By maintaining total intimate contact the ‘point’ pressure, and hence rubbing is reduced.

The A.F.O’s are most commonly made of Polypropylene, Homopolymer and Subortholon.

They are used for any condition where the foot/ankle complex requires stabilisation.

Anterior Ground Reaction Orthosis

The Anterior Ground Reaction Orthosis, (A.G.R.O), is a variant of the standard fixed A.F.O, which was modified to allow greater control of the knee.

The plastic extends around the front of the leg, covering the Tibial tuberosity and the Patella. By ensuring contoured shaping a corrective force can be applied to ‘push’ the knee back into extension and hence improve the crouched gait pattern with conditions such as cerebral palsy.

Ankle Foot Orthosis

​Hinged A.F.O’s were developed to overcome the problems created by using fixed A.F.O’s. Although fixed AFO’s controlled the foot it also meant all ankle movement was totally lost and prevented the child developing a true symmetrical gait pattern, making walking up a slope , climbing stairs and moving from sitting to standing extremely difficult.

A simple hinge lined up with the anatomical ankle joint allows the foot to Dorsiflex freely whilst controlling planterflexion and lateral movements of the ankle and foot.

There is now a large variety of joints available each one having different properties, allowing the hinged AFO to be far more effective.

By adding an adjustable motion stop (back stop), the amount of plantar-flexion can be further ‘fine tuned’. This refinement also allows more effective control of the knee allowing moderate Hyperextension to be controlled.

Hinged AFO’s are most commonly made of Polypropylene (coloured or white), or Homopolymer.

HAFO’s are used for a variety of conditions, most commonly for Cerebral Palsy, be it hemiplegic or diplegic. But are also used as ‘night-splints’ as they allow the amount of stretch to be increased gradually without different splints being made.

Dynamic Ankle Foot Orthosis - D.A.F.O

Dynamic Foot Orthosis - D.F.O

All Dynamic Orthotics are made far thinner than ‘standard’ Orthotics,

hence allowing the foot to move but always return to the corrected position.

Dynamic Orthotics provide ‘global’ tone changes and improved stability that allows for greater postural control and development of balance in all positions.

Even very severely handicapped children achieve improved symmetry and control in supported sitting and supported standing. When used in children who have more active movement possibilities, the movement quality and variety improves. In children who are ambulatory, dynamic Orthotics have provided significant improvement in active standing and walking balance, hip-knee-trunk control, leg separation and smoothness of gait.
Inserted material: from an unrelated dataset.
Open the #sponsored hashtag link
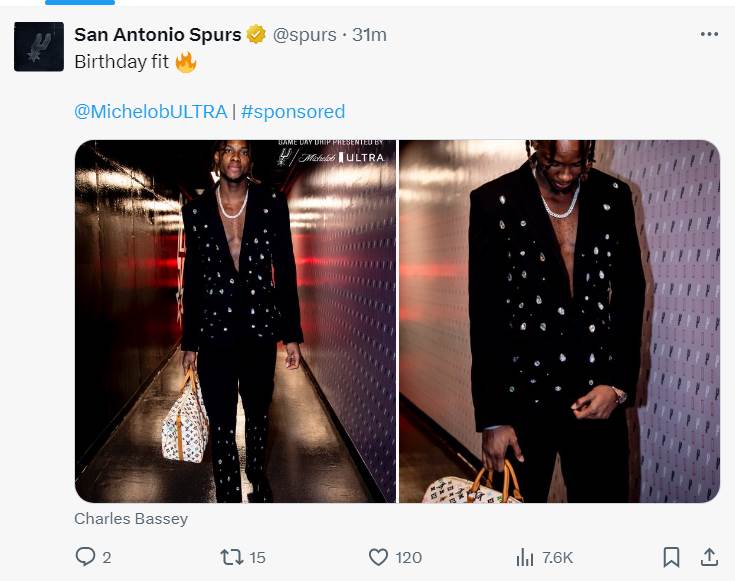Screen dimensions: 735x581 coord(293,112)
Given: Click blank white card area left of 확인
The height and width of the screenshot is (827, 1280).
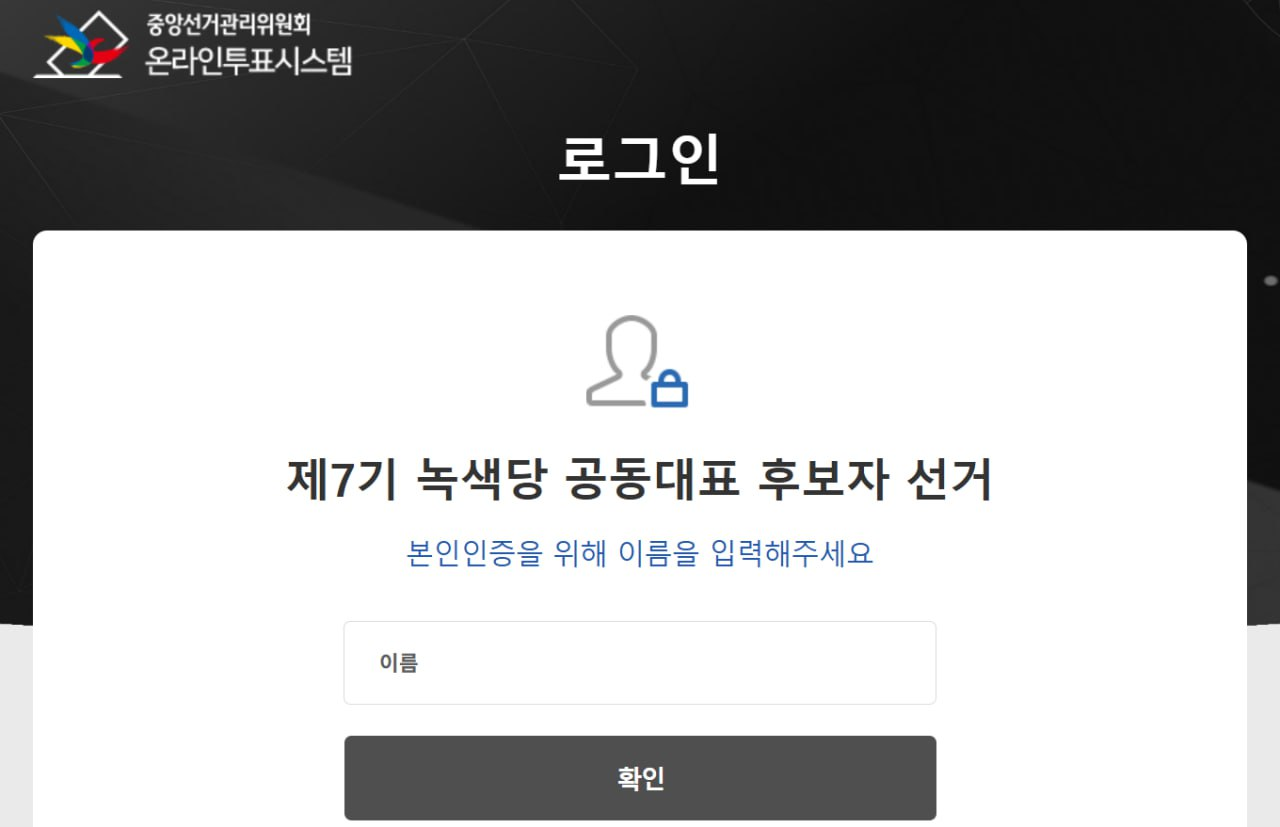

Dynamic Orthotics are also being used to provide active foot-ankle stability in children with Hypertonia and Meningomyeloele. In these children, the improved stability of their base of standing provides more possibilities for active knee, hip and trunk control.


Dynamic Orthotics have been tried in a limited number of persons with head injuries and CVA. Correction and control to achieve neutral weight bearing in even severe spasticity is possible even in partially anaesthetic patients, though global tone changes are not as clearly seen.